He also manages to belittle the Chinese when he says
I once visited Chinese schools; they were like communist drill halls, factories of pressure, discipline and childhood misery
What’s that, Jenkins? You visited “Chinese schools”? All of them, was it? Maybe just 10% of them? Or did you mean to say “a Chinese school” and just couldn’t quite get yourself to spit it out? A solid grounding in mathematics might help you with that whole singular/plural distinction thing, and it might also help you to calculate what proportion of “Chinese schools” you visited, to help you understand how representative your experience was. But I can tell you this for free, Jenkins: I studied in British schools (probably, at a guess, more schools than you ever visited in China), and I can tell you now: they were like communist drill halls, factories of discipline and childhood misery. There’s even a famous British song about how terrible they are. At least Chinese kids leave their schools capable of doing basic mathematics. You might want to think about that before you make sweeping statements about a nation of a billion people, based on a couple of hours in a Shanghai school.

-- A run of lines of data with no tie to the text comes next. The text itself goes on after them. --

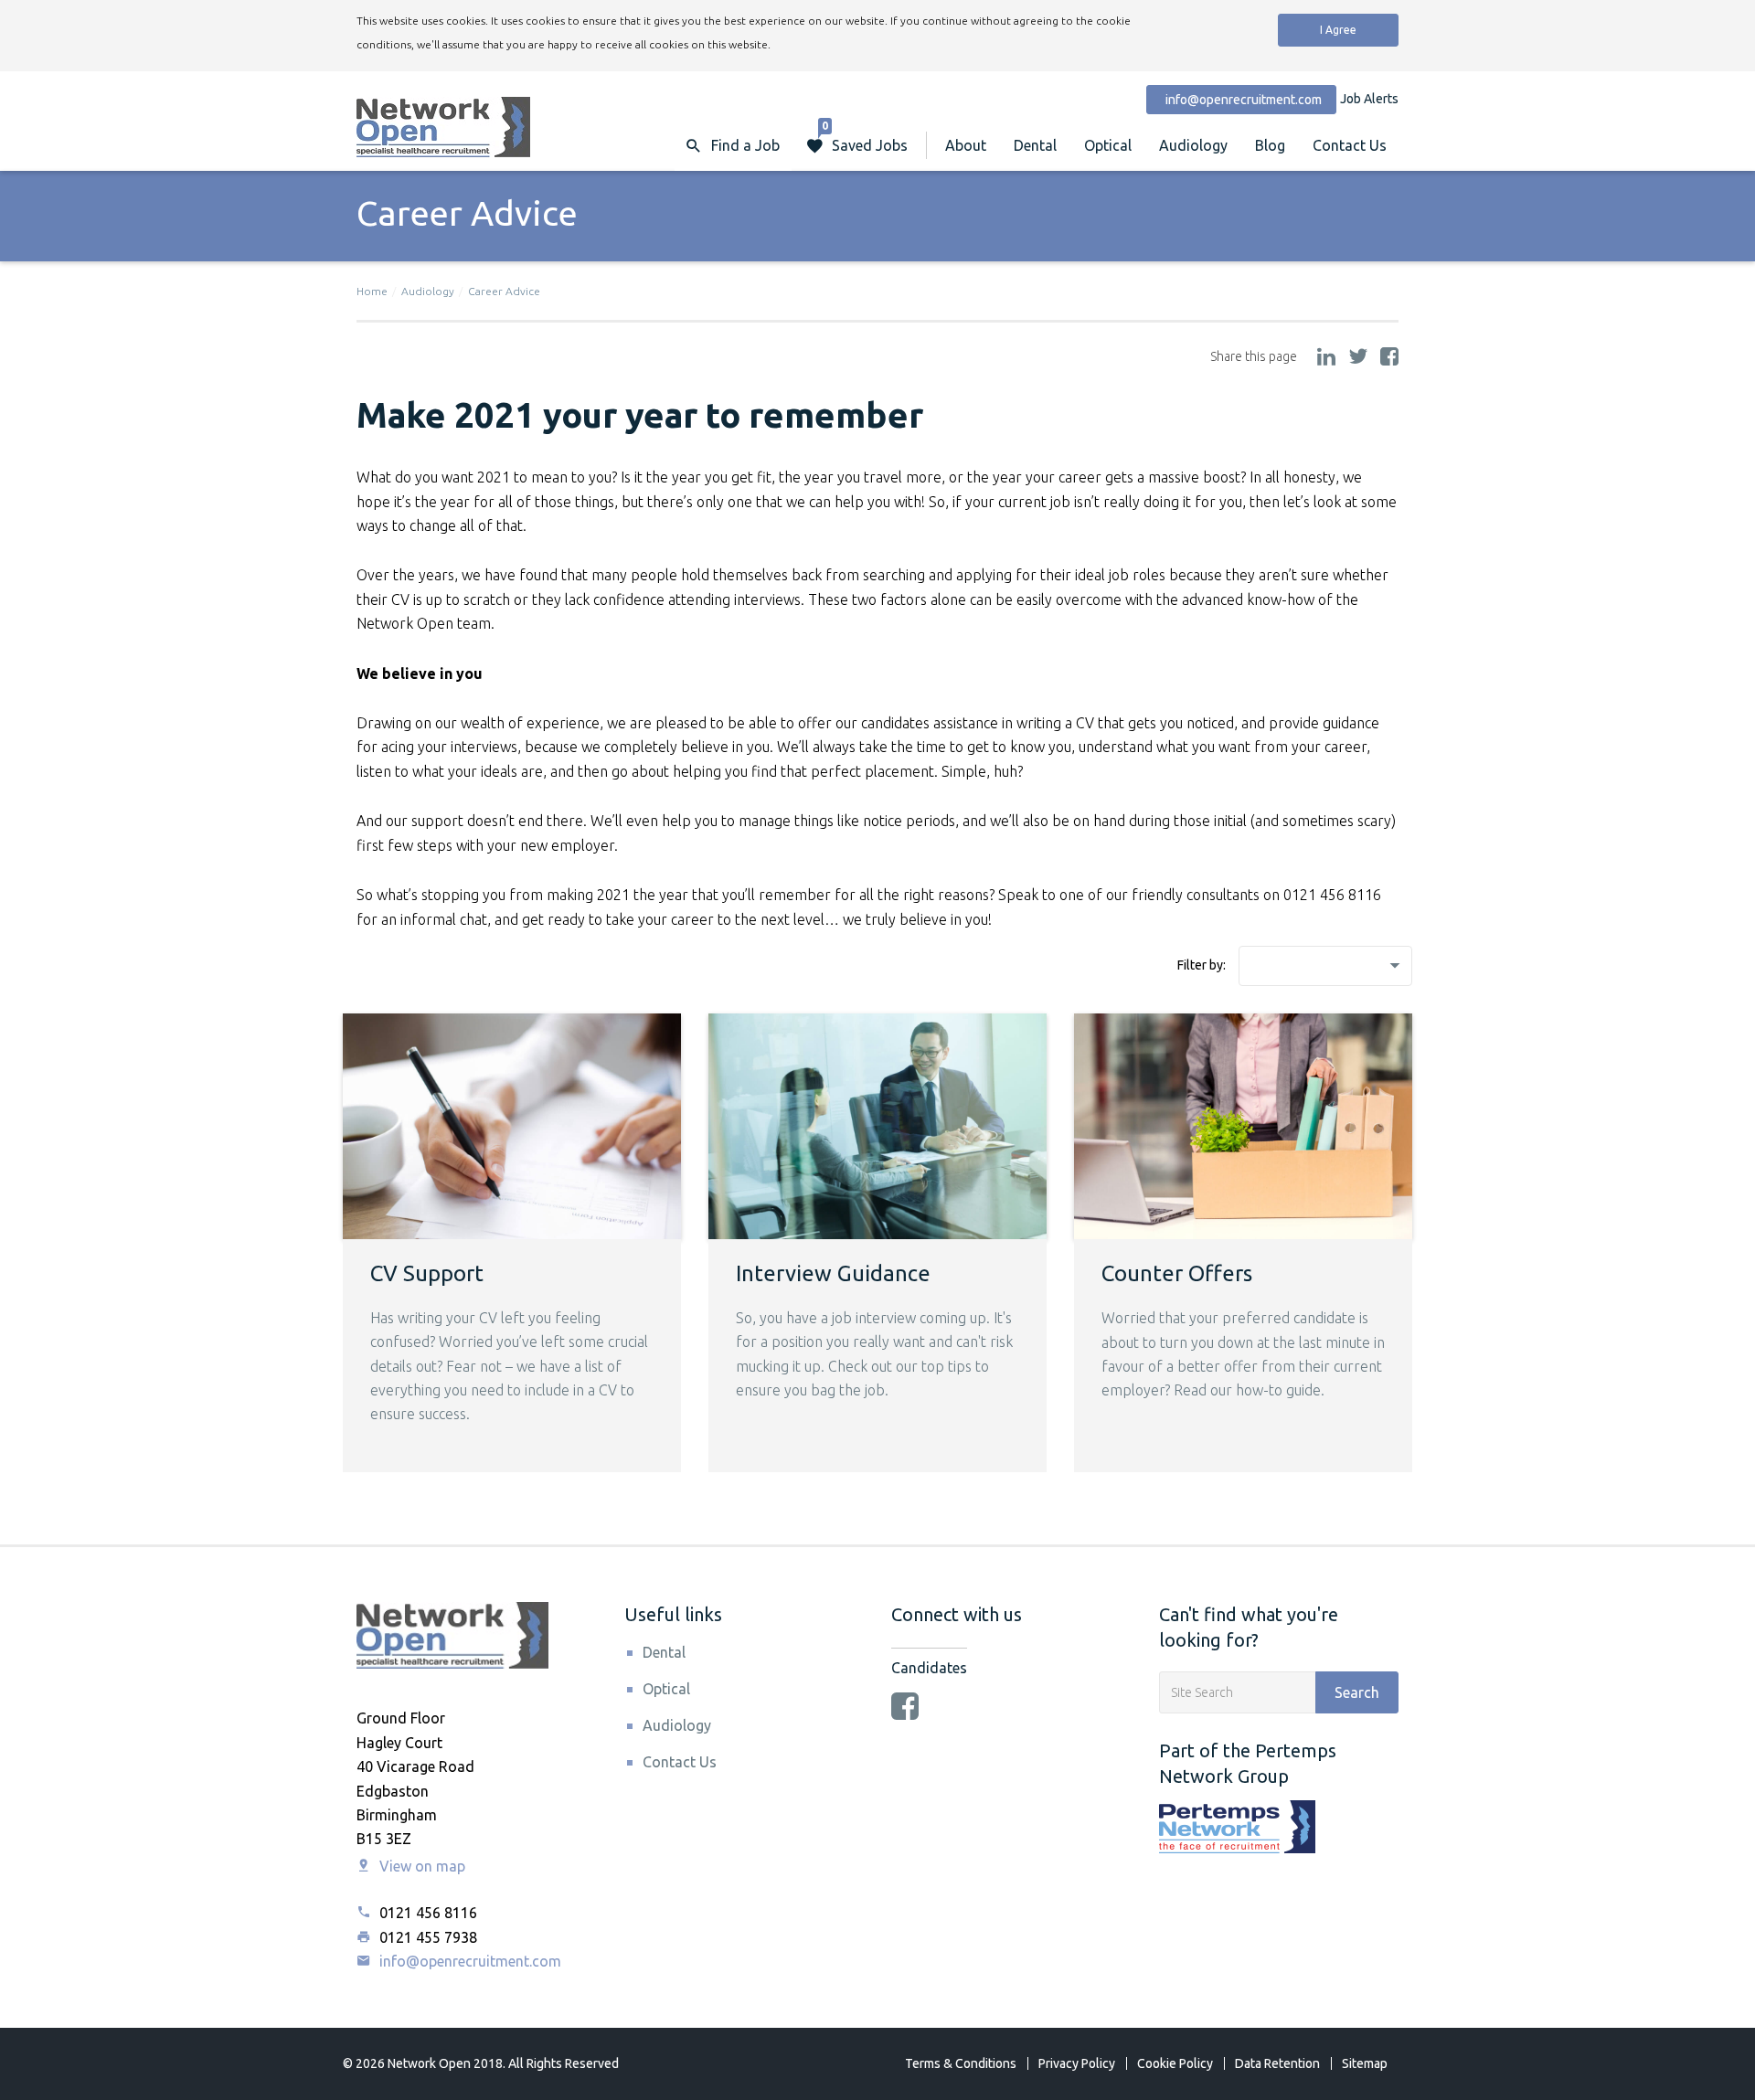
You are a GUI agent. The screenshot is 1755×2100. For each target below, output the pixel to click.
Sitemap (1365, 2063)
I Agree (1338, 30)
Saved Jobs (865, 137)
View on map (420, 1866)
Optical (1108, 145)
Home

Many of the commenters on the article have said this, but I’d like to repeat it here: if you want to see the intellectual justification for Britain’s decline in the modern world, articles like this make it as clear as day. Here we have a senior public figure who was an editor of Britain’s most respected paper (the Times), writing from the nation that invented calculus about how teaching mathematics is a waste of time. That, right there, expresses Britain’s decline in a nutshell. Thank you, Jenkins, for making it clear. Now to the back of the class with you, until you have learnt your times tables.